Another important ratio is your combined loan-to-value, or CLTV, ratio, which is the ratio of all outstanding loans secured against your property divided by your home's current value. Most lenders want to see a CLTV of 85% or less.

5. Compare interest rates

The interest rate is another critical component used when calculating your loan because even one tenth of a percentage point can add thousands of dollars to your mortgage over the years. Take the time to compare and review interest rates.

6. Use a cosigner 

Consider asking a family member or friend to co-sign your loan provided they have a solid credit history and financial history. With a co-signer, the bank is willing to lend you the money because the co-signer is on the hook for your loan payments if you fall behind for any reason. If you can't make your payments, your co-signer has to make them for you. Make sure you and your co-signer are comfortable with agreeing to such a serious, long-term financial arrangement. Also, be certain your co-signer understands that their credit score is on the line, as it will drop if you miss payments.

7. Try boosting your credit first

It may be worth delaying your loan application until you can improve your credit.
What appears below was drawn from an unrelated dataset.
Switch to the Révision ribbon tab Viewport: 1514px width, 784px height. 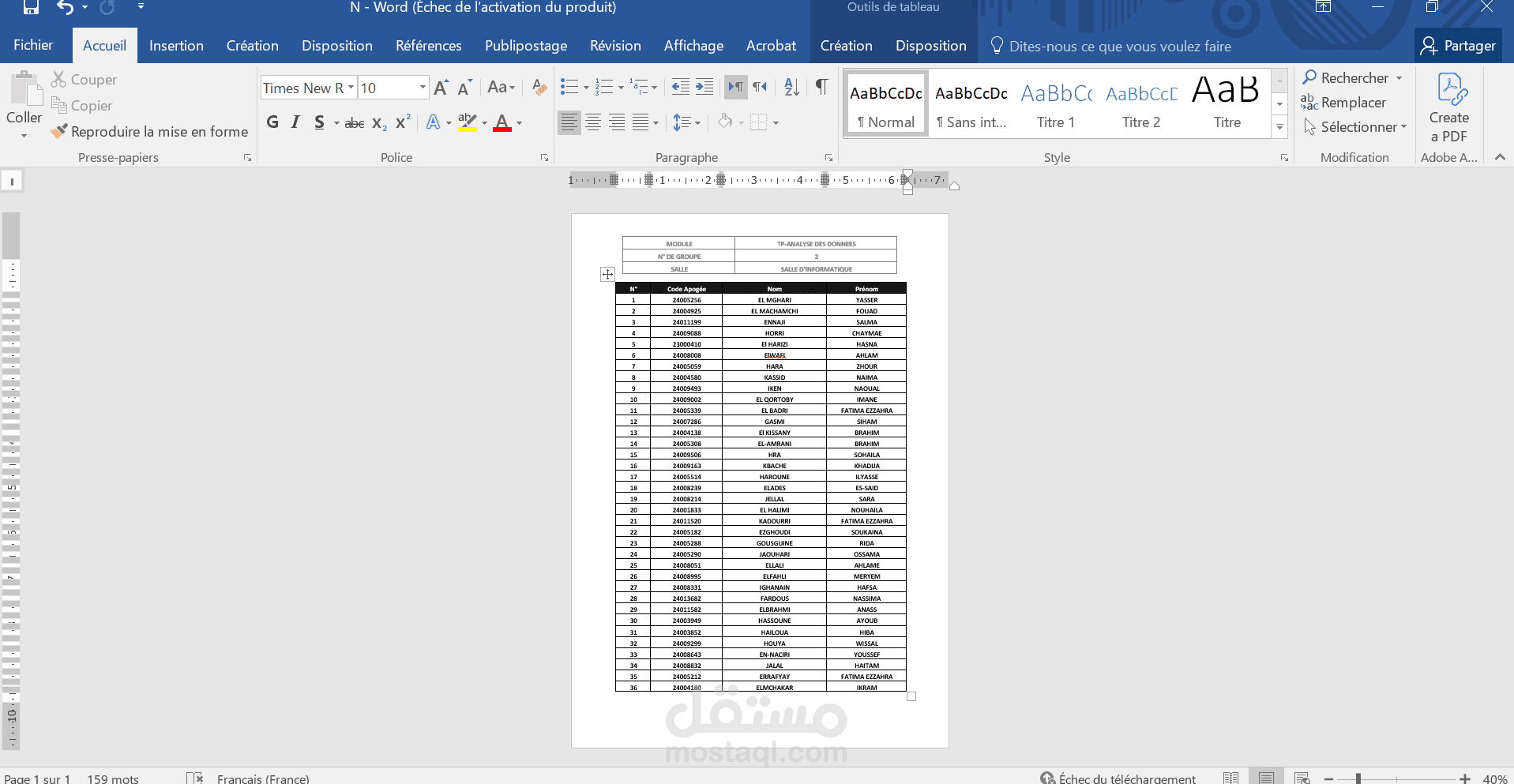click(615, 45)
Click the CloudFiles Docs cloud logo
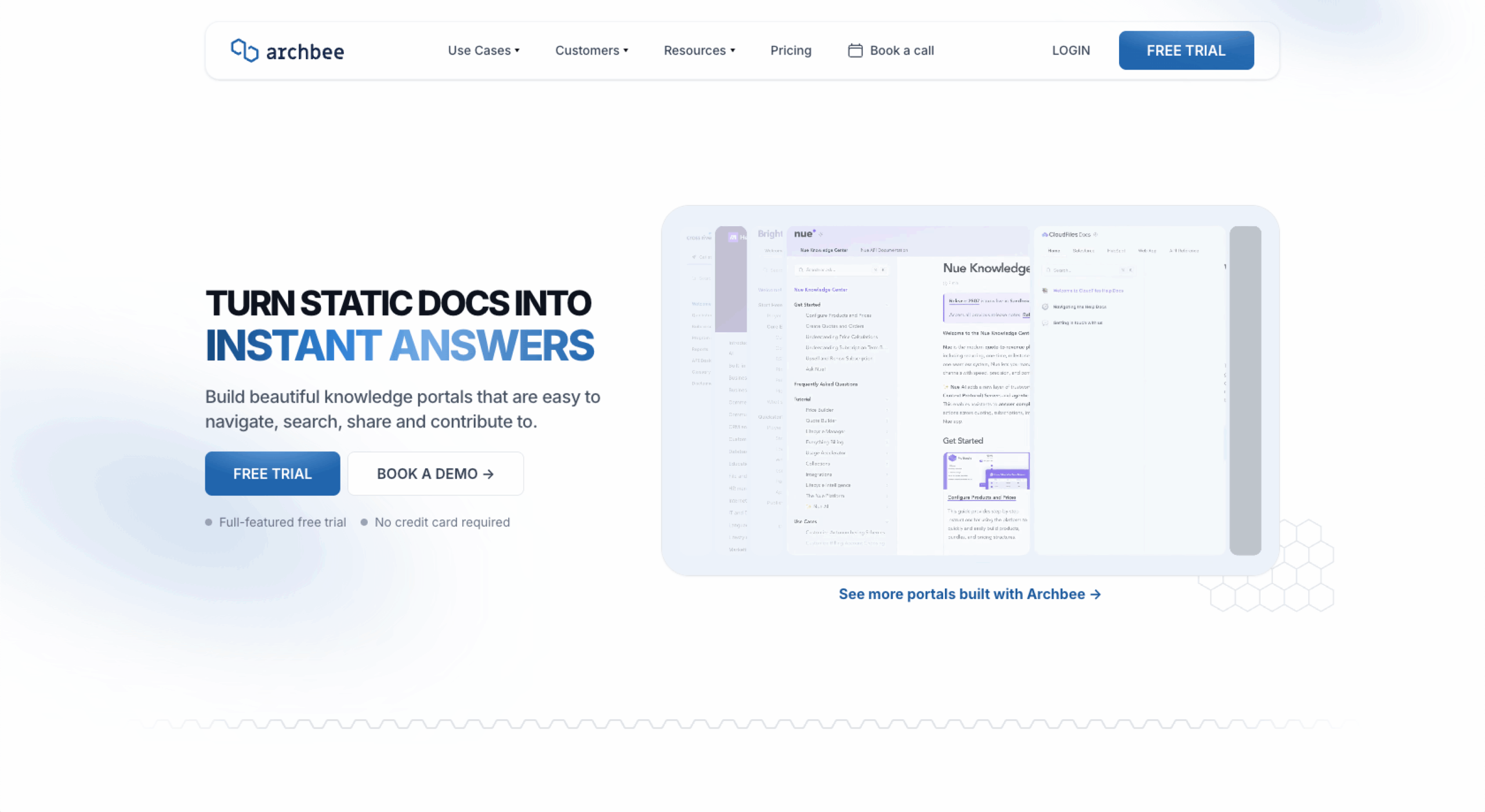Image resolution: width=1485 pixels, height=812 pixels. tap(1045, 234)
That's because securing the lowest interest rate possible and minimizing fees will save you tens of thousands of dollars over the lifetime of your loan. You'll also have access to more loan options with more favorable terms, such as higher borrowing limits, if you raise your credit score before applying. 

Alternative financing options

You can apply for other types of loans if you have bad credit, but you'll likely have to pay much higher interest rates and the amount you can borrow will be limited.
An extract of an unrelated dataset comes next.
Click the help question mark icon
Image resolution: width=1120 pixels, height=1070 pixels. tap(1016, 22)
  • Personal loan: A personal loan isn't secured by your home, so banks will charge you higher interest rates to borrow the money. The average rate for a personal loan is currently 11.27% according to CNET's sister site Bankrate. But if you have bad credit you should expect to pay a much higher rate. Personal loans also usually have shorter repayment terms than home equity loans.
  • Cash-out refinance: A cash-out refi replaces your current mortgage with a new one, but with a lower interest rate and terms. However, it won't make sense for most homeowners right now as mortgage rates are at their highest level in 20 years, canceling out the benefit of refinancing to a lower rate. 
  • Reverse mortgage: A reverse mortgage is only available to homeowners age 62-years and older -- the benefit is that you don't have to make monthly mortgage payments and the bank or lender actually makes monthly payments to you. You have to continue paying your property taxes and homeowners insurance and use the house as your primary residence to qualify.
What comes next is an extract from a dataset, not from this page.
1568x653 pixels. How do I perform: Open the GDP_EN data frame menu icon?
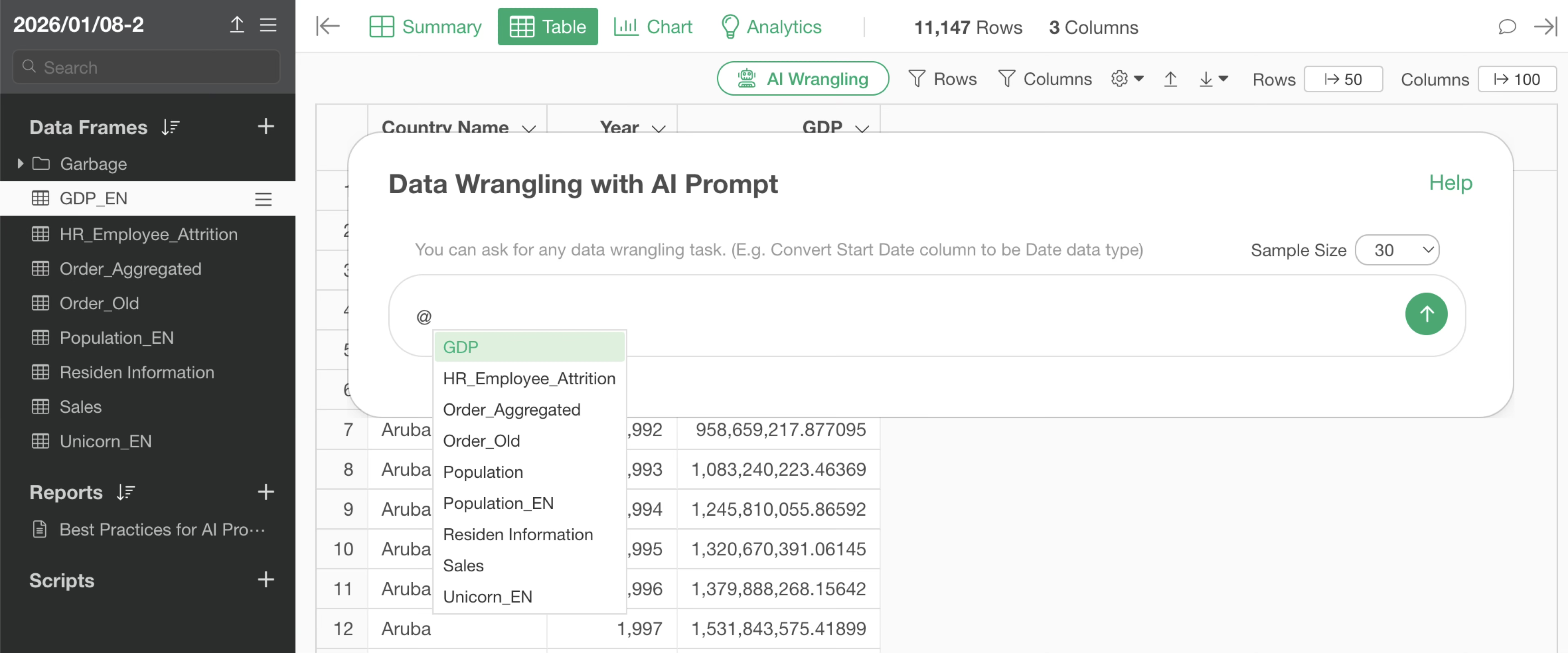pos(263,199)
If you get approved, keep improving your credit

It's wise to repair your credit regardless of what condition it's in, but it's especially helpful when applying for a home loan. Focus on strategically paying down your credit card balances -- start with the cards that have the highest interest rates and the highest balances. You can also work with a credit repair agency, but make sure you're working with a reputable company or nonprofit, and be aware of common scams to avoid

The bottom line

It's possible to qualify for a home equity loan if you have bad credit, but you'll pay higher interest rates and higher fees to your lender. Not all lenders will approve homeowners with bad credit for a loan, so you'll need to research ones that offer reasonable rates and terms for borrowers with less than stellar credit. Compare rates and fees to make sure you're getting the best deal possible, as it'll save you tens of thousands of dollars over the lifetime of your home loan.